No More Cumbersomeness: Automatic Predictive Modeling on Apache Spark

Slides PDF Video

Building accurate machine learning models has been an art of data scientists, i.e., algorithm selection, hyper parameter tuning, feature selection and so on. Recently, challenges to breakthrough this “black-arts” have got started. We have developed a Spark-based automatic predictive modeling system. The system automatically searches the best algorithm, the best parameters and the best features without any manual work. In this talk, we will share how the automation system is designed to exploit attractive advantages of Spark. Our evaluation with real open data demonstrates that our system could explore hundreds of predictive models and discovers the highly-accurate predictive model in minutes on a Ultra High Density Server, which employs 272 CPU cores, 2TB memory and 17TB SSD in 3U chassis. We will also share open challenges to learn such a massive amount of models on Spark, particularly from reliability and stability standpoints.

Session hashtag: #SFds5

Masato Asahara, Computer Scientist at NEC

About Masato

Masato Asahara (Ph.D.) is currently leading developments of Spark-based machine learning and data analytics systems, which fully automate predictive modeling. Masato received his Ph.D. degree from Keio University, and has worked at NEC for 7 years as a researcher in the field of distributed computing systems and computing resource management technologies.

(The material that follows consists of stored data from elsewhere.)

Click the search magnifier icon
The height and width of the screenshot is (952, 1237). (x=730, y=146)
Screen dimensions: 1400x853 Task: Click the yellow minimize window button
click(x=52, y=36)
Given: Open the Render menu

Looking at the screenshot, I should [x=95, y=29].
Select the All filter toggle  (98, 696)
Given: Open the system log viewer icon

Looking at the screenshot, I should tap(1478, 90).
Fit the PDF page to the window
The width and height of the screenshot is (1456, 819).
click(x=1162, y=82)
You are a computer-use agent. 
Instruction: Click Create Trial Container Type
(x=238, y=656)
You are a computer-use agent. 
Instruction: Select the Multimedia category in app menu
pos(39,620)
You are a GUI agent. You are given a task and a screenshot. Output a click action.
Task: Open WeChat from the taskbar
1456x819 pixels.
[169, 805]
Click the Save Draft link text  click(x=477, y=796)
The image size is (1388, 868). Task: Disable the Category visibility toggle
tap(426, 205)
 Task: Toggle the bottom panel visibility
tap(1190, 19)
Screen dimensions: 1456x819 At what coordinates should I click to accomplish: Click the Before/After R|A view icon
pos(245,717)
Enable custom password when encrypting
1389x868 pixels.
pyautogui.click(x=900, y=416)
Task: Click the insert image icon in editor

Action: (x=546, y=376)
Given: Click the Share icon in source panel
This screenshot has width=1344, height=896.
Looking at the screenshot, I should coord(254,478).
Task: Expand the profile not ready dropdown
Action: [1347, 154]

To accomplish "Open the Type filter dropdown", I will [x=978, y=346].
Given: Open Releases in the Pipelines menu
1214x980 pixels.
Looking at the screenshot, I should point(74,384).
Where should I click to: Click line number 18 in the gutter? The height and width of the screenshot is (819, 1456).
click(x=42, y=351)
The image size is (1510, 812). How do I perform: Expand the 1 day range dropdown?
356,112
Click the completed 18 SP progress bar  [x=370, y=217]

Ryohei Fujimaki, Research Fellow at NEC

About Ryohei

Ryohei Fujimaki (Ph.D.) is research fellow, data science research laboratories, for NEC Corporation, a leading provider of advanced analytics technologies based on artificial intelligence.
In addition to technology R&D, Ryohei is also heavily involved with co-developing cutting-edge advanced analytics solutions with NEC’s global business clients and partners.
Ryohei received his Ph.D. degree from the University of Tokyo, and became the youngest research fellow ever in NEC Corporation’s 117-year history.